Occupancy improvement for Hash table build #15700

tgujar · 2024-05-08T01:43:42Z

Description

Implements specialized template dispatch for hash joins and mixed semi joins to fix issue describes in #15502.

At a high level, this PR typedef's some types to void depending on the column types in the row's to avoid high register usage for comparator and hasher operations associated with more involved types (lists, structs, string, ...). This is done by dynamic dispatch on CPU side using std::variant+std::visit and dispatching with a specialized template.

This pattern can later be extended to other joins and also to groupby operation. Any operator using row hasher and row comparator should be able to see and improvement in occupancy for hash table build/probe operation.

Checklist

I am familiar with the Contributing Guidelines.
New or existing tests cover these changes.
The documentation is up to date with these changes.

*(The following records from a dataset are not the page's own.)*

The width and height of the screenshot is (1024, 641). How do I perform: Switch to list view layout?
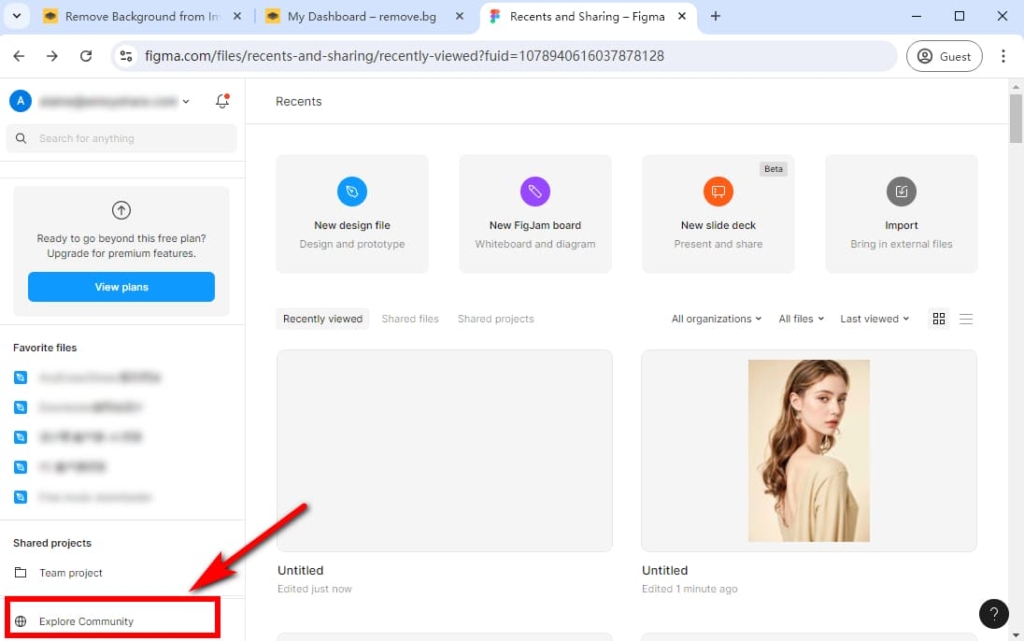966,318
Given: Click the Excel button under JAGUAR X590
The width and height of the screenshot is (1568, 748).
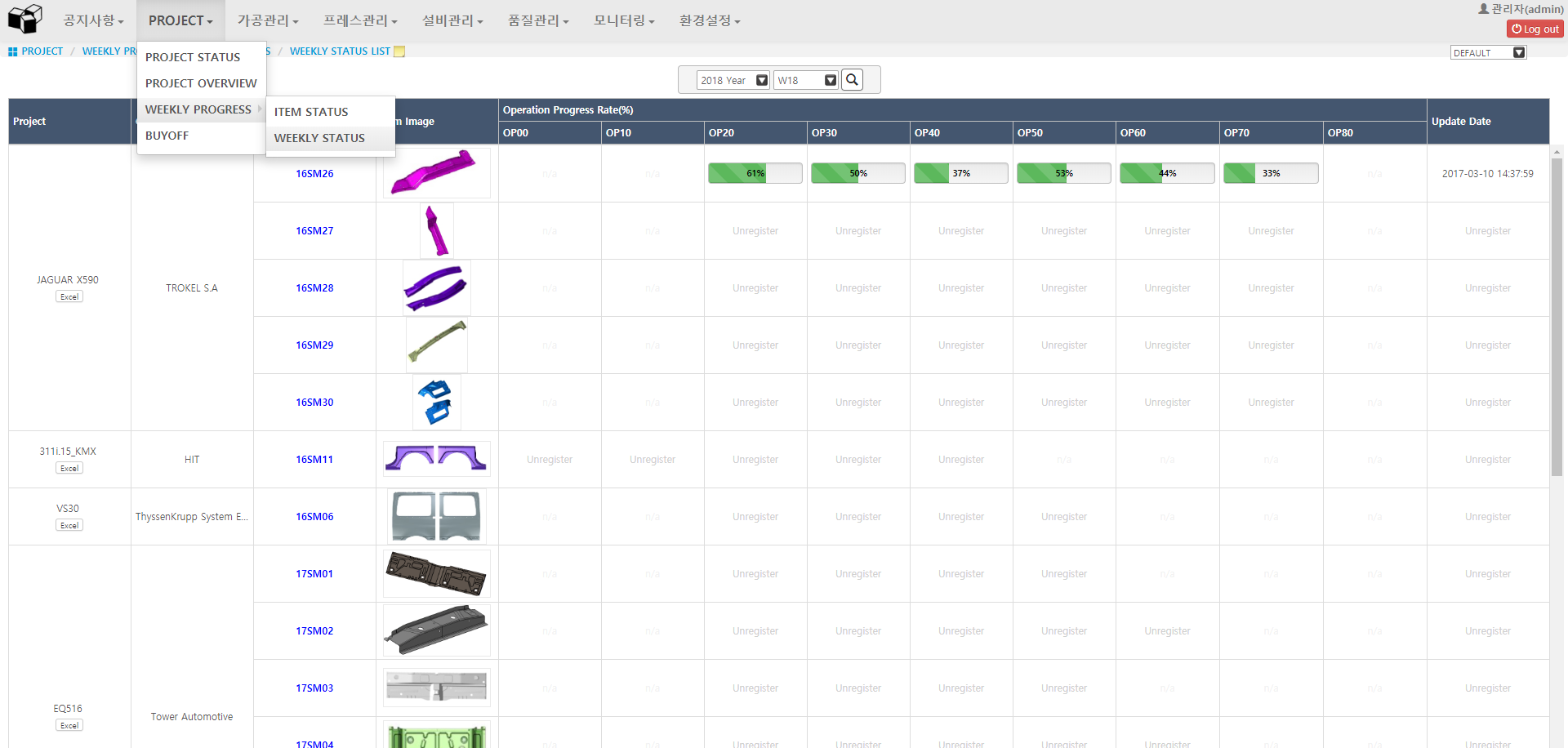Looking at the screenshot, I should pyautogui.click(x=69, y=296).
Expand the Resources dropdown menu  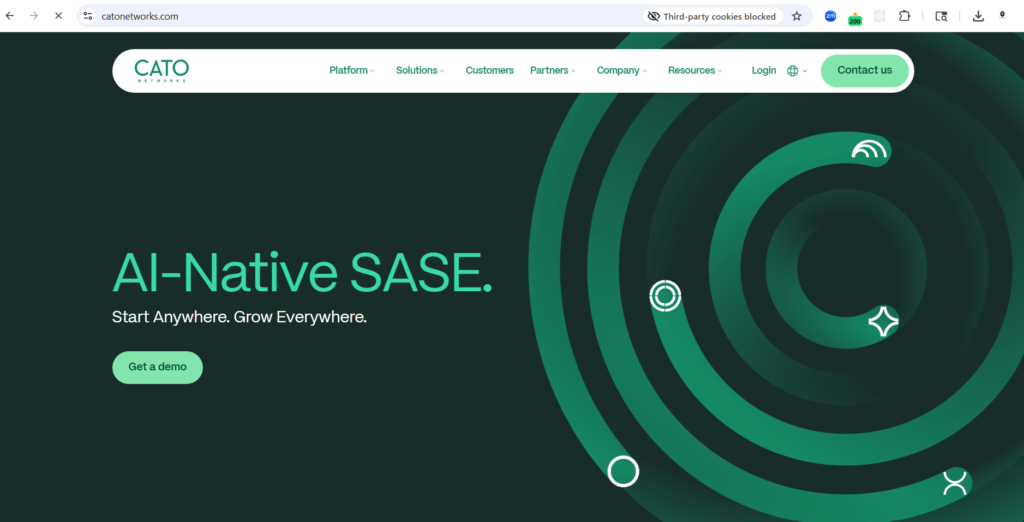694,71
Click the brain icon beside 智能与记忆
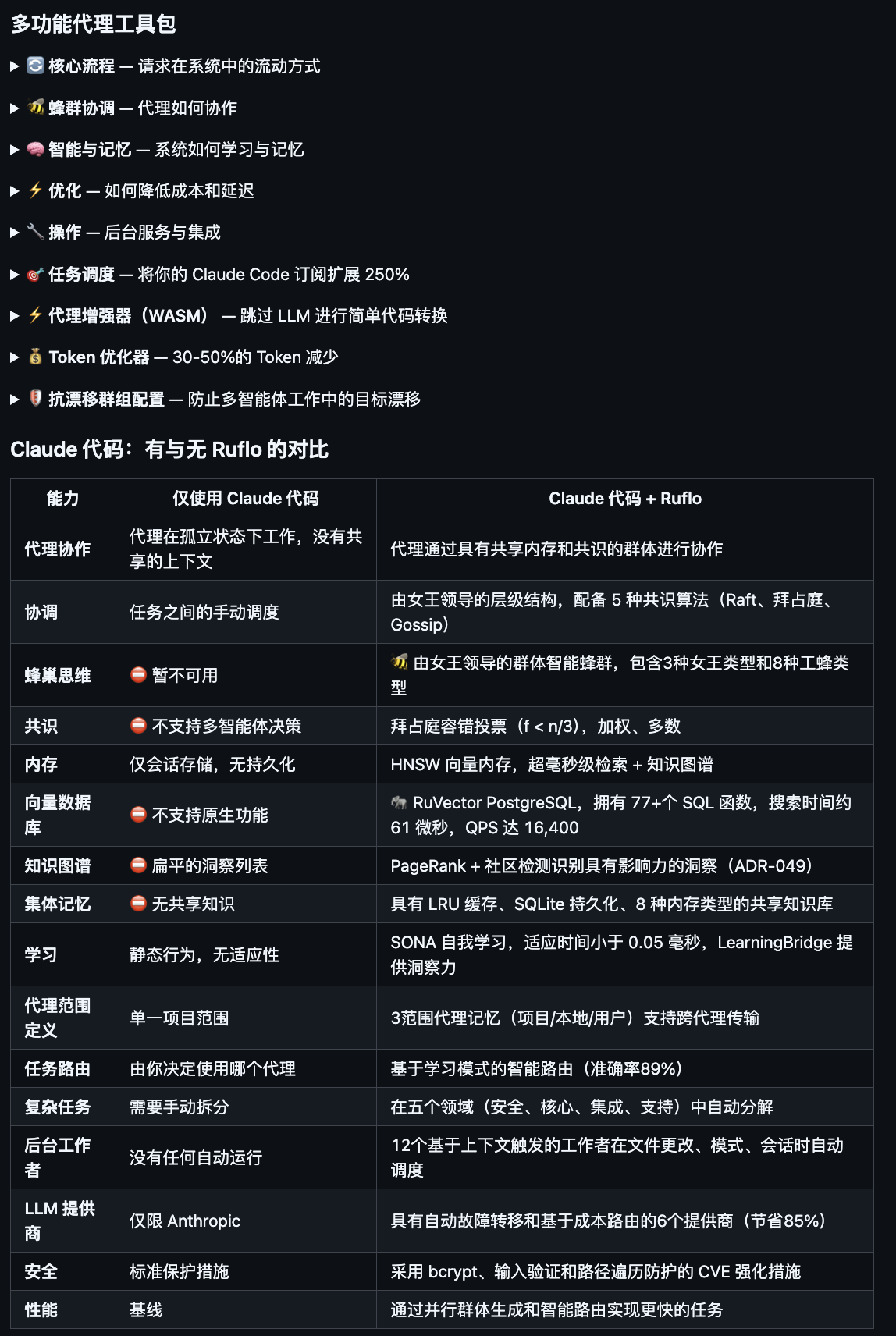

copy-pr-bot · 2024-05-08T01:43:47Z

This pull request requires additional validation before any workflows can run on NVIDIA's runners.

Pull request vetters can view their responsibilities here.

Contributors can view more details about this message here.

tgujar · 2024-05-08T01:55:21Z

I think the approach of specializing the type dispatcher is very cumbersome and will lead to a lot of code replication. Currently, I have the conditional dispatch working for device_row_hasher but I am unsure if there is a better way to implement this. We could introduce a macro here to generate the code, what do you think?

PointKernel · 2024-05-08T19:04:21Z

/ok to test

PointKernel · 2024-05-14T19:45:57Z

/ok to test

PointKernel · 2024-05-14T19:49:36Z

@tgujar I've updated the docs to unblock CI. Have you noticed any performance regressions for other use cases? It seems that it improves the performance for mixed join but the performance drops significantly in other cases using row hasher.

ttnghia · 2024-05-14T20:23:44Z

cpp/src/join/mixed_join_common_utils.cuh

+                                                          id_to_type<type_id::DECIMAL128>,
+                                                          id_to_type<type_id::DECIMAL64>,
+                                                          id_to_type<type_id::DECIMAL32>,


I don't think decimal types are complex type. They are just a wrapper around some integer type.

Equality operator for Decimal will perform scaling which uses exponentiation.

cudf/cpp/include/cudf/fixed_point/fixed_point.hpp

Line 735 in 888e9d5

CUDF_HOST_DEVICE inline bool operator==(fixed_point<Rep1, Rad1> const& lhs,

I see a reduction in register usage if I comment out decimal types in #15502. I think we can still decide on the types excluded in the branches later on

Let me know if we could resolve this. I have addressed this here #15700 (comment)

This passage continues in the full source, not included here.